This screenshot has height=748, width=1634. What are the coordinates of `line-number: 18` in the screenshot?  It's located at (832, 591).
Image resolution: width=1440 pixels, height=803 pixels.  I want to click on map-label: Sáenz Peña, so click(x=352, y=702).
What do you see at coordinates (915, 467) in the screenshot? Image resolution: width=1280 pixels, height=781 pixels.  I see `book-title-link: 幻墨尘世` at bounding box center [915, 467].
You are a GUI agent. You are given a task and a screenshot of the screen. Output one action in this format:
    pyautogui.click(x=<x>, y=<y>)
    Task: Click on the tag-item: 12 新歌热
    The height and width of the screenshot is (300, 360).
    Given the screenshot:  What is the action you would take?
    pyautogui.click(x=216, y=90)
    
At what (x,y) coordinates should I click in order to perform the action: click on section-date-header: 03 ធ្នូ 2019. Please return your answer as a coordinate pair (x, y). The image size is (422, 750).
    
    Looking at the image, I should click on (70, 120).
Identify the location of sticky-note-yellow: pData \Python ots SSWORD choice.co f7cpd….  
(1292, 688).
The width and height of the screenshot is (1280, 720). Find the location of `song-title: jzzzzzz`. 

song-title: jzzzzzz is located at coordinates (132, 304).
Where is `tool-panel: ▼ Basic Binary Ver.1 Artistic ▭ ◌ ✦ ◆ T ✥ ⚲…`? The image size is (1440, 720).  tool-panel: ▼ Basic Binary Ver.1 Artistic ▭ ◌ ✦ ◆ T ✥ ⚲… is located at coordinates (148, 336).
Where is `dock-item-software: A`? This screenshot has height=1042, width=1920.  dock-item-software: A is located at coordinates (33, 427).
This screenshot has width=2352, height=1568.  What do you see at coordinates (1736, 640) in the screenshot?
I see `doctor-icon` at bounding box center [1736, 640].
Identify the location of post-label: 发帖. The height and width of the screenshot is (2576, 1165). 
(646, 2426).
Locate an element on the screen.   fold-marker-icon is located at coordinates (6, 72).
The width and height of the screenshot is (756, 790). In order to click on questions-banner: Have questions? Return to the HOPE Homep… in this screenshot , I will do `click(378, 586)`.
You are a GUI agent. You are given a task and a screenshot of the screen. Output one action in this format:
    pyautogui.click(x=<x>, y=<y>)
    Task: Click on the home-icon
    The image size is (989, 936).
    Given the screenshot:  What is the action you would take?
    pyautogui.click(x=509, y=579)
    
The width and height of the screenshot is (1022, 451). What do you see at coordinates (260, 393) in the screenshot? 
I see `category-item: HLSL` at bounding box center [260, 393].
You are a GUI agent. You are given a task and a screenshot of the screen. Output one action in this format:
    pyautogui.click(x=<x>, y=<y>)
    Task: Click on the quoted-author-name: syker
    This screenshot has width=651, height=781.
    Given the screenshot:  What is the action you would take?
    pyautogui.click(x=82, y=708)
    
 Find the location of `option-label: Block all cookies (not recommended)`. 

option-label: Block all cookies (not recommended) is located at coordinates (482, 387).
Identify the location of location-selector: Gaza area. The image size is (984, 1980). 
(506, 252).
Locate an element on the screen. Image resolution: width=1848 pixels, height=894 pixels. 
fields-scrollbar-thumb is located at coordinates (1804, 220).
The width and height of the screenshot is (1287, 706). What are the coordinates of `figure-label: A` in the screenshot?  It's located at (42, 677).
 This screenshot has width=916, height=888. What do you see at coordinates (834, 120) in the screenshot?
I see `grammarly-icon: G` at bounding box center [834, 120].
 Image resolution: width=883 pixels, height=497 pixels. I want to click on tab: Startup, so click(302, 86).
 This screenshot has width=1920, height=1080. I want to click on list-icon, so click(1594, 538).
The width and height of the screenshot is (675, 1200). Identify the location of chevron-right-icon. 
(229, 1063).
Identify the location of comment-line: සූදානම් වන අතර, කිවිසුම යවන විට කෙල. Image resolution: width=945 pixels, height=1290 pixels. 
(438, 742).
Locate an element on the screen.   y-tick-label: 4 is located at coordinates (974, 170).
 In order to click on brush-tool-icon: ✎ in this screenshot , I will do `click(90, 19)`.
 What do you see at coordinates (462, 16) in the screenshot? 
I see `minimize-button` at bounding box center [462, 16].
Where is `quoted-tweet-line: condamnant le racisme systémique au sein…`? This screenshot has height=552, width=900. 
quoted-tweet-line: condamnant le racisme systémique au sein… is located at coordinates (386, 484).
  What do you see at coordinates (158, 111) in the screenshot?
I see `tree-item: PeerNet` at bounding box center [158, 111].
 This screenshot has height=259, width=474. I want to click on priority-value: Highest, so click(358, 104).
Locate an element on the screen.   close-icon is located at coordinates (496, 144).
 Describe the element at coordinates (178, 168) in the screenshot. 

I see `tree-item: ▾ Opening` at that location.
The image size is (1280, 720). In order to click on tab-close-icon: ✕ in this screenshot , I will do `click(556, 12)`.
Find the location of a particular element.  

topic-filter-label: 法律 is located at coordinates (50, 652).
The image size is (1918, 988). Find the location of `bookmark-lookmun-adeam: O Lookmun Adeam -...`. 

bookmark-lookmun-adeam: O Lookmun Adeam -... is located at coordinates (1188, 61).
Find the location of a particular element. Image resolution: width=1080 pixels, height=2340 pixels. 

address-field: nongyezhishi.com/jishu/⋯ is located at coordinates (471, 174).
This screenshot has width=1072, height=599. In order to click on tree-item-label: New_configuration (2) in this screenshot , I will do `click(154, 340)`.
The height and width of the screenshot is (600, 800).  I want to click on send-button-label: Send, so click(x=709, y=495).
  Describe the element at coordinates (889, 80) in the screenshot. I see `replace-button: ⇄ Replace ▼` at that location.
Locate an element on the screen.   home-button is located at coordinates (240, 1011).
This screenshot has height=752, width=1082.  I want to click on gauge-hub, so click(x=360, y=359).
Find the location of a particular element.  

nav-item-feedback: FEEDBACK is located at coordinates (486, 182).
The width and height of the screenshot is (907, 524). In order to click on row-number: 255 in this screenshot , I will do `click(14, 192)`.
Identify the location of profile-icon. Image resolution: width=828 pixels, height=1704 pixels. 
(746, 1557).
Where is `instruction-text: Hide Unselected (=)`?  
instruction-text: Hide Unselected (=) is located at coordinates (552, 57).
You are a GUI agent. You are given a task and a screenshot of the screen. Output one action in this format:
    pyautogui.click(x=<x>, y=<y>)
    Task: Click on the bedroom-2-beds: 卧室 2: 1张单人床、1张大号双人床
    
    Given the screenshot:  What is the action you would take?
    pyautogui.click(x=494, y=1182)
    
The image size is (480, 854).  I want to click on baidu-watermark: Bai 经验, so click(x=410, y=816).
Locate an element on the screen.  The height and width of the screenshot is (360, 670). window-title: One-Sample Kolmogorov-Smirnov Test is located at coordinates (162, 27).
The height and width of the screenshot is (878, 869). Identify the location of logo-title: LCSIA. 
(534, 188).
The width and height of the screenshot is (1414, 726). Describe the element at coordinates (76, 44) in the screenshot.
========================
*REQUEST*.
Present every line of the rows above as a Markdown table with the columns No. and Line, numbering the lines in order and omitting blank ones.

*YOUR RESPONSE*.
| No. | Line |
|---|---|
| 1 | This screenshot has height=748, width=1634. What are the coordinates of `line-number: 18` in the screenshot?  It's located at (832, 591). |
| 2 | Image resolution: width=1440 pixels, height=803 pixels.  I want to click on map-label: Sáenz Peña, so click(x=352, y=702). |
| 3 | What do you see at coordinates (915, 467) in the screenshot? Image resolution: width=1280 pixels, height=781 pixels.  I see `book-title-link: 幻墨尘世` at bounding box center [915, 467]. |
| 4 | You are a GUI agent. You are given a task and a screenshot of the screen. Output one action in this format: |
| 5 |     pyautogui.click(x=<x>, y=<y>) |
| 6 |     Task: Click on the tag-item: 12 新歌热 |
| 7 |     The height and width of the screenshot is (300, 360). |
| 8 |     Given the screenshot:  What is the action you would take? |
| 9 |     pyautogui.click(x=216, y=90) |
| 10 | At what (x,y) coordinates should I click in order to perform the action: click on section-date-header: 03 ធ្នូ 2019. Please return your answer as a coordinate pair (x, y). The image size is (422, 750). |
| 11 |     Looking at the image, I should click on (70, 120). |
| 12 | Identify the location of sticky-note-yellow: pData \Python ots SSWORD choice.co f7cpd….   |
| 13 | (1292, 688). |
| 14 | The width and height of the screenshot is (1280, 720). Find the location of `song-title: jzzzzzz`.  |
| 15 | song-title: jzzzzzz is located at coordinates (132, 304). |
| 16 | Where is `tool-panel: ▼ Basic Binary Ver.1 Artistic ▭ ◌ ✦ ◆ T ✥ ⚲…`? The image size is (1440, 720).  tool-panel: ▼ Basic Binary Ver.1 Artistic ▭ ◌ ✦ ◆ T ✥ ⚲… is located at coordinates (148, 336). |
| 17 | Where is `dock-item-software: A`? This screenshot has height=1042, width=1920.  dock-item-software: A is located at coordinates (33, 427). |
| 18 | This screenshot has width=2352, height=1568.  What do you see at coordinates (1736, 640) in the screenshot? |
| 19 | I see `doctor-icon` at bounding box center [1736, 640]. |
| 20 | Identify the location of post-label: 发帖. The height and width of the screenshot is (2576, 1165).  |
| 21 | (646, 2426). |
| 22 | Locate an element on the screen.   fold-marker-icon is located at coordinates (6, 72). |
| 23 | The width and height of the screenshot is (756, 790). In order to click on questions-banner: Have questions? Return to the HOPE Homep… in this screenshot , I will do `click(378, 586)`. |
| 24 | You are a GUI agent. You are given a task and a screenshot of the screen. Output one action in this format: |
| 25 |     pyautogui.click(x=<x>, y=<y>) |
| 26 |     Task: Click on the home-icon |
| 27 |     The image size is (989, 936). |
| 28 |     Given the screenshot:  What is the action you would take? |
| 29 |     pyautogui.click(x=509, y=579) |
| 30 | The width and height of the screenshot is (1022, 451). What do you see at coordinates (260, 393) in the screenshot?  |
| 31 | I see `category-item: HLSL` at bounding box center [260, 393]. |
| 32 | You are a GUI agent. You are given a task and a screenshot of the screen. Output one action in this format: |
| 33 |     pyautogui.click(x=<x>, y=<y>) |
| 34 |     Task: Click on the quoted-author-name: syker |
| 35 |     This screenshot has width=651, height=781. |
| 36 |     Given the screenshot:  What is the action you would take? |
| 37 |     pyautogui.click(x=82, y=708) |
| 38 |  Find the location of `option-label: Block all cookies (not recommended)`.  |
| 39 | option-label: Block all cookies (not recommended) is located at coordinates (482, 387). |
| 40 | Identify the location of location-selector: Gaza area. The image size is (984, 1980).  |
| 41 | (506, 252). |
| 42 | Locate an element on the screen. Image resolution: width=1848 pixels, height=894 pixels.  |
| 43 | fields-scrollbar-thumb is located at coordinates (1804, 220). |
| 44 | The width and height of the screenshot is (1287, 706). What are the coordinates of `figure-label: A` in the screenshot?  It's located at (42, 677). |
| 45 |  This screenshot has width=916, height=888. What do you see at coordinates (834, 120) in the screenshot? |
| 46 | I see `grammarly-icon: G` at bounding box center [834, 120]. |
| 47 |  Image resolution: width=883 pixels, height=497 pixels. I want to click on tab: Startup, so click(302, 86). |
| 48 |  This screenshot has width=1920, height=1080. I want to click on list-icon, so click(1594, 538). |
| 49 | The width and height of the screenshot is (675, 1200). Identify the location of chevron-right-icon.  |
| 50 | (229, 1063). |
| 51 | Identify the location of comment-line: සූදානම් වන අතර, කිවිසුම යවන විට කෙල. Image resolution: width=945 pixels, height=1290 pixels.  |
| 52 | (438, 742). |
| 53 | Locate an element on the screen.   y-tick-label: 4 is located at coordinates (974, 170). |
| 54 |  In order to click on brush-tool-icon: ✎ in this screenshot , I will do `click(90, 19)`. |
| 55 |  What do you see at coordinates (462, 16) in the screenshot?  |
| 56 | I see `minimize-button` at bounding box center [462, 16]. |
| 57 | Where is `quoted-tweet-line: condamnant le racisme systémique au sein…`? This screenshot has height=552, width=900.  |
| 58 | quoted-tweet-line: condamnant le racisme systémique au sein… is located at coordinates (386, 484). |
| 59 |   What do you see at coordinates (158, 111) in the screenshot? |
| 60 | I see `tree-item: PeerNet` at bounding box center [158, 111]. |
| 61 |  This screenshot has height=259, width=474. I want to click on priority-value: Highest, so click(358, 104). |
| 62 | Locate an element on the screen.   close-icon is located at coordinates (496, 144). |
| 63 |  Describe the element at coordinates (178, 168) in the screenshot.  |
| 64 | I see `tree-item: ▾ Opening` at that location. |
| 65 | The image size is (1280, 720). In order to click on tab-close-icon: ✕ in this screenshot , I will do `click(556, 12)`. |
| 66 | Find the location of a particular element.   |
| 67 | topic-filter-label: 法律 is located at coordinates (50, 652). |
| 68 | The image size is (1918, 988). Find the location of `bookmark-lookmun-adeam: O Lookmun Adeam -...`.  |
| 69 | bookmark-lookmun-adeam: O Lookmun Adeam -... is located at coordinates (1188, 61). |
| 70 | Find the location of a particular element. Image resolution: width=1080 pixels, height=2340 pixels.  |
| 71 | address-field: nongyezhishi.com/jishu/⋯ is located at coordinates (471, 174). |
| 72 | This screenshot has width=1072, height=599. In order to click on tree-item-label: New_configuration (2) in this screenshot , I will do `click(154, 340)`. |
| 73 | The height and width of the screenshot is (600, 800).  I want to click on send-button-label: Send, so click(x=709, y=495). |
| 74 |   Describe the element at coordinates (889, 80) in the screenshot. I see `replace-button: ⇄ Replace ▼` at that location. |
| 75 | Locate an element on the screen.   home-button is located at coordinates (240, 1011). |
| 76 | This screenshot has height=752, width=1082.  I want to click on gauge-hub, so click(x=360, y=359). |
| 77 | Find the location of a particular element.   |
| 78 | nav-item-feedback: FEEDBACK is located at coordinates (486, 182). |
| 79 | The width and height of the screenshot is (907, 524). In order to click on row-number: 255 in this screenshot , I will do `click(14, 192)`. |
| 80 | Identify the location of profile-icon. Image resolution: width=828 pixels, height=1704 pixels.  |
| 81 | (746, 1557). |
| 82 | Where is `instruction-text: Hide Unselected (=)`?   |
| 83 | instruction-text: Hide Unselected (=) is located at coordinates (552, 57). |
| 84 | You are a GUI agent. You are given a task and a screenshot of the screen. Output one action in this format: |
| 85 |     pyautogui.click(x=<x>, y=<y>) |
| 86 |     Task: Click on the bedroom-2-beds: 卧室 2: 1张单人床、1张大号双人床 |
| 87 |     Given the screenshot:  What is the action you would take? |
| 88 |     pyautogui.click(x=494, y=1182) |
| 89 | The image size is (480, 854).  I want to click on baidu-watermark: Bai 经验, so click(x=410, y=816). |
| 90 | Locate an element on the screen.  The height and width of the screenshot is (360, 670). window-title: One-Sample Kolmogorov-Smirnov Test is located at coordinates (162, 27). |
| 91 | The height and width of the screenshot is (878, 869). Identify the location of logo-title: LCSIA.  |
| 92 | (534, 188). |
| 93 | The width and height of the screenshot is (1414, 726). Describe the element at coordinates (76, 44) in the screenshot. |